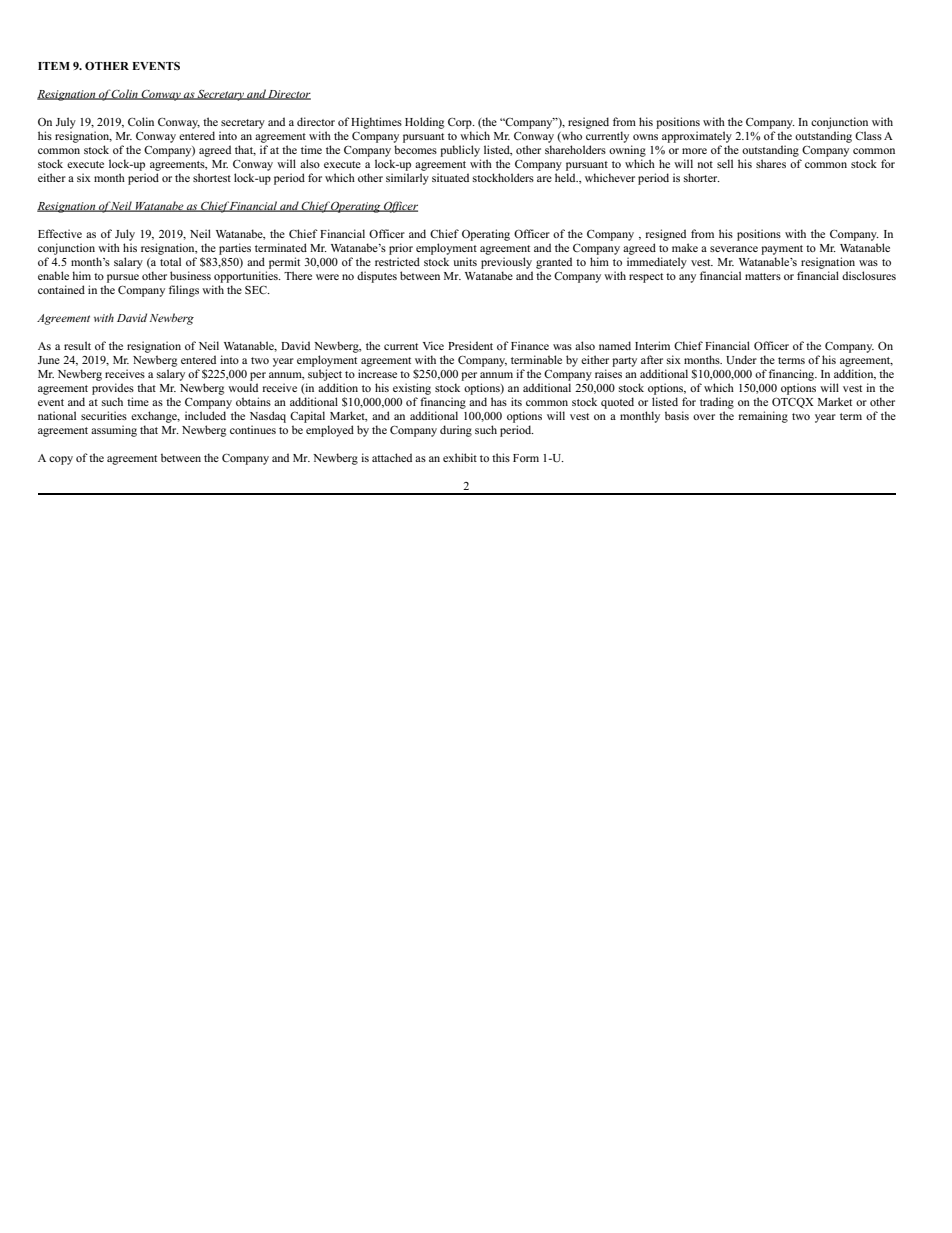 This screenshot has width=952, height=1233. I want to click on shares, so click(771, 163).
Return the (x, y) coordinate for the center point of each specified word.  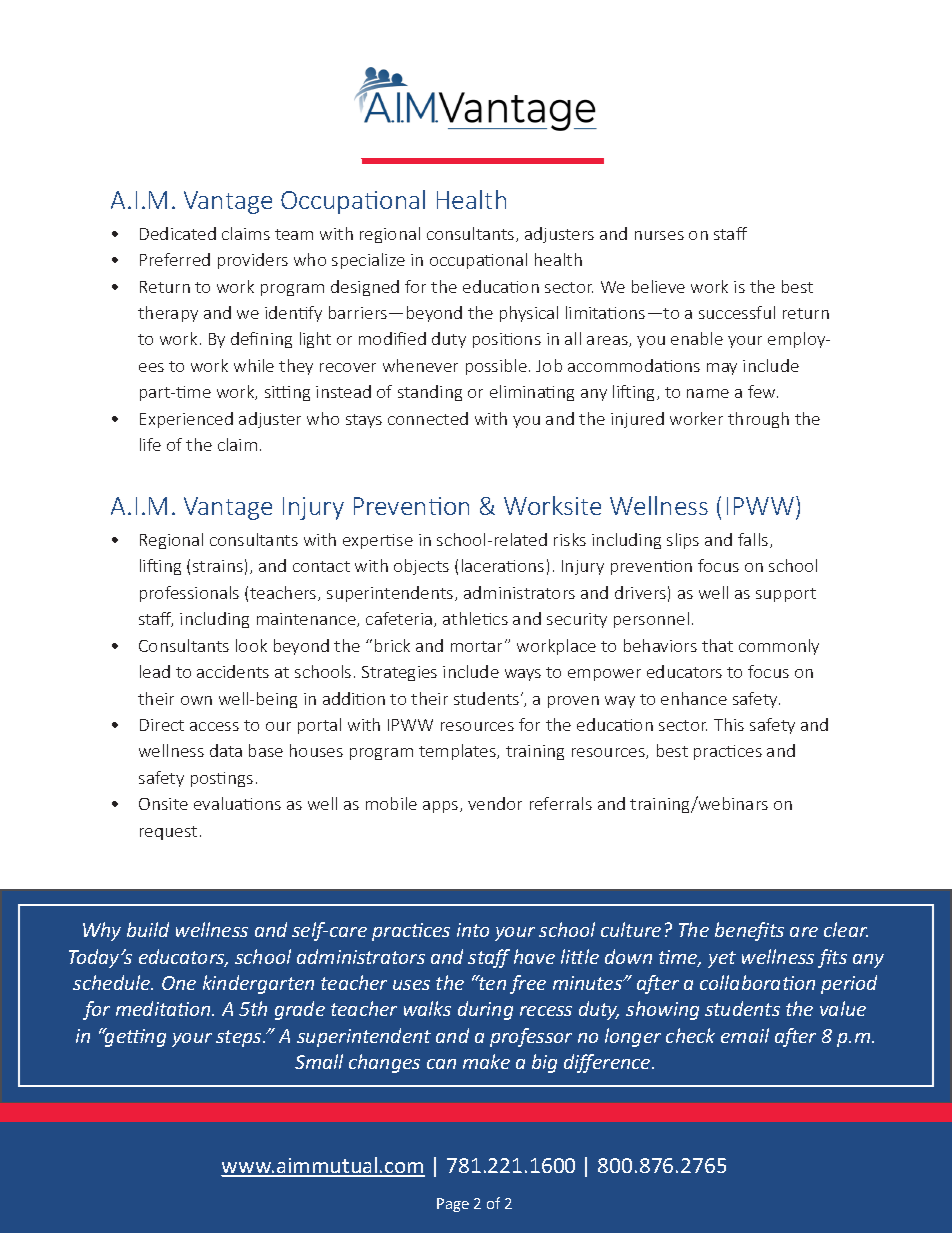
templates (459, 752)
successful (737, 312)
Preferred (175, 259)
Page (453, 1205)
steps (240, 1038)
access (214, 726)
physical (529, 314)
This (729, 724)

****************************************

## The problem:
Reproduce all of the lines above with "center point" replaced by "midpoint" and nothing else altered. Leave the pictures out.

## Problem solution:
 This screenshot has width=952, height=1233. I want to click on shares, so click(771, 163).
Return the (x, y) coordinate for the midpoint of each specified word.  
templates (459, 752)
successful (737, 312)
Preferred (175, 259)
Page (453, 1205)
steps (240, 1038)
access (214, 726)
physical (529, 314)
This (729, 724)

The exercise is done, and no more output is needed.